Source text:
-*-*-
Last month, Tampa, Florida–based designer Kim Levell walked into a local showroom and saw something that surprised her: an antitheft tag attached to a large fabric sample. Apparently, there had been a problem in recent weeks. Wallpaper samples and expensive swatches had been disappearing and were unaccounted for. In response, the showroom manager rearranged the inventory so everything was in plain sight and instituted the RFID system to keep anything else from slipping out the door.
“I have to admit, it made me feel almost naive,” says Levell. “I just never thought someone would do that!”
“That,” of course, is shoplifting, and Levell could be forgiven for her shock—it’s quite uncommon in the interior design trade. Hearing about her discovery sent me down a reporting rabbit hole to find out if petty theft has become a scourge of showrooms everywhere. The answer is: No, not really. Shoplifting either doesn’t happen much in the design industry or no one wants to talk about it. However, it’s not unheard of.
Probably the most common instances of theft occur when the doors of a cloistered world are thrown open and the public is invited in. Designer showhouses, crowded with guests and full of pretty baubles, make easy targets for casual thieves, and stories of little silver matchboxes that go missing on opening night are part of designer lore.
As a result, most designers take a few light precautions when installing a showhouse room. A common trick is using museum putty to affix small trinkets to tables and shelves. In a more complicated engineering feat, one designer told me about another who had created a tablescape in which all the place settings were surreptitiously wired together so that individual plates couldn’t be lifted. Often, an intern or assistant is dispatched to watch the room—they’re there to greet potential clients, yes, but also to keep an eye on the merchandise. Palm Beach, Florida–based designer Leta Austin Foster told me that for a recent showhouse, her security strategy was simple: “I sat in the room.” Surely not the whole time? “The whole time.”
Even with safety precautions, things disappear. To accessorize a recent showhouse room, Los Angeles designer Kevin Isbell brought a stack of his own vintage issues of Architectural Digest from the 1970s. By the end of the run, the pile had thinned considerably. “I had brought 20 or 30, and over the course of the show, I had maybe three left,” he says. Alcohol also seems to be a target. “Everyone who had a bar in their room, the liquor would go down.”
New York designer Billy Ceglia, something of a showhouse veteran, has encountered plenty of petty larceny over his career. “People have tried to take throw blankets under the guise of, ‘Oh, it’s a beautiful wrap,’ and you have to say, ‘Um, excuse me?’” he says. However, the most dramatic heist saw several valuable items disappear from another designer’s room, including an antique magnifying glass.
“Everybody was freaking out. All this stuff was missing, and it was like, How did someone have the gall to take all this?” he recalls. “As it turned out, one of the designer’s clients thought it was like a pop-up shop, and she was just putting stuff in her bag. She later emailed after the fact and paid for everything.”
-*-*-
The task: Extract word for word the passage of the showroom theft article that runs from "Last month, Tampa, Florida–based" to "out the door.".

Source material:
-*-*-
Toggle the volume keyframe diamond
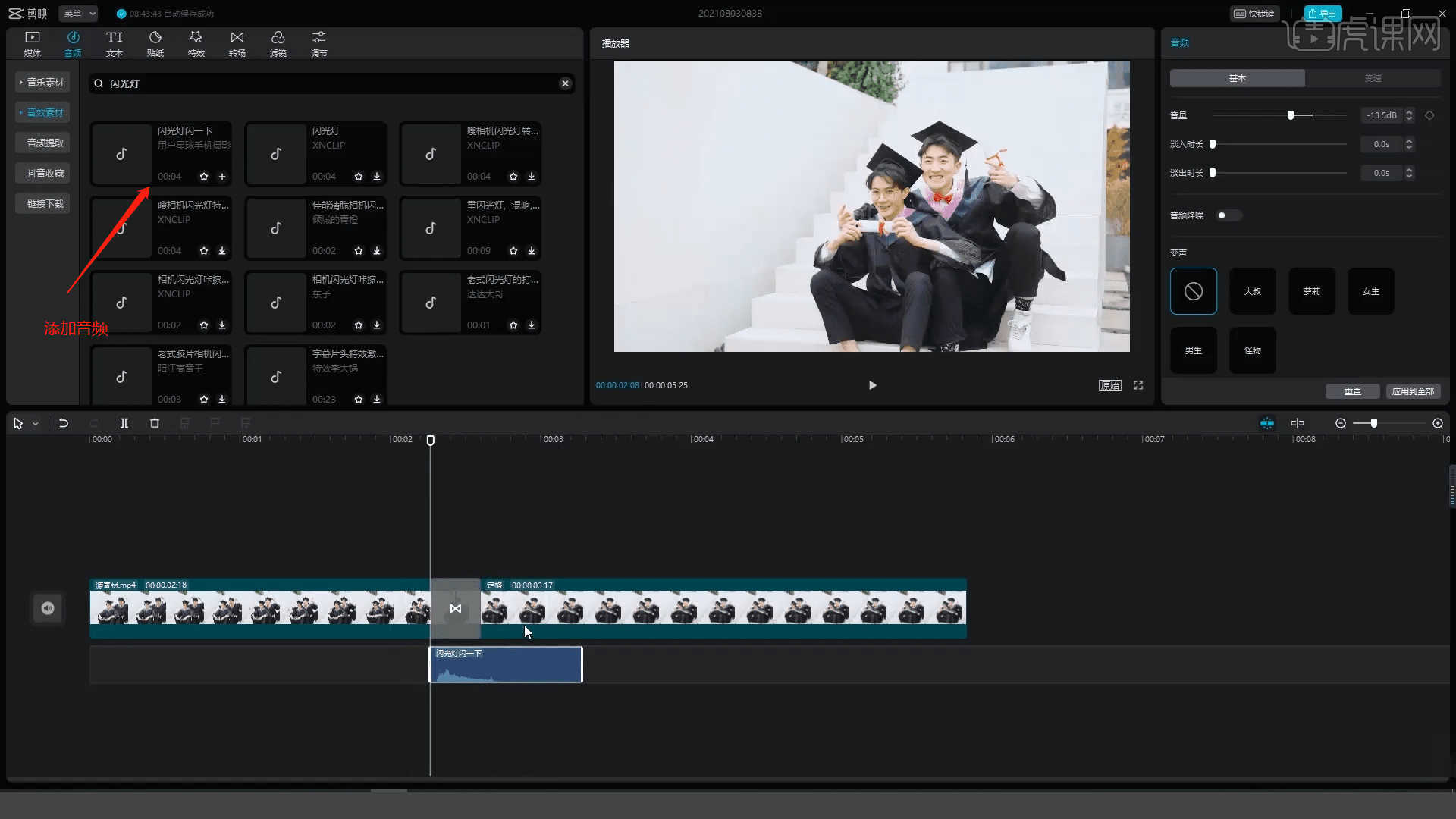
-*-*-
Result of the exercise:
Last month, Tampa, Florida–based designer Kim Levell walked into a local showroom and saw something that surprised her: an antitheft tag attached to a large fabric sample. Apparently, there had been a problem in recent weeks. Wallpaper samples and expensive swatches had been disappearing and were unaccounted for. In response, the showroom manager rearranged the inventory so everything was in plain sight and instituted the RFID system to keep anything else from slipping out the door.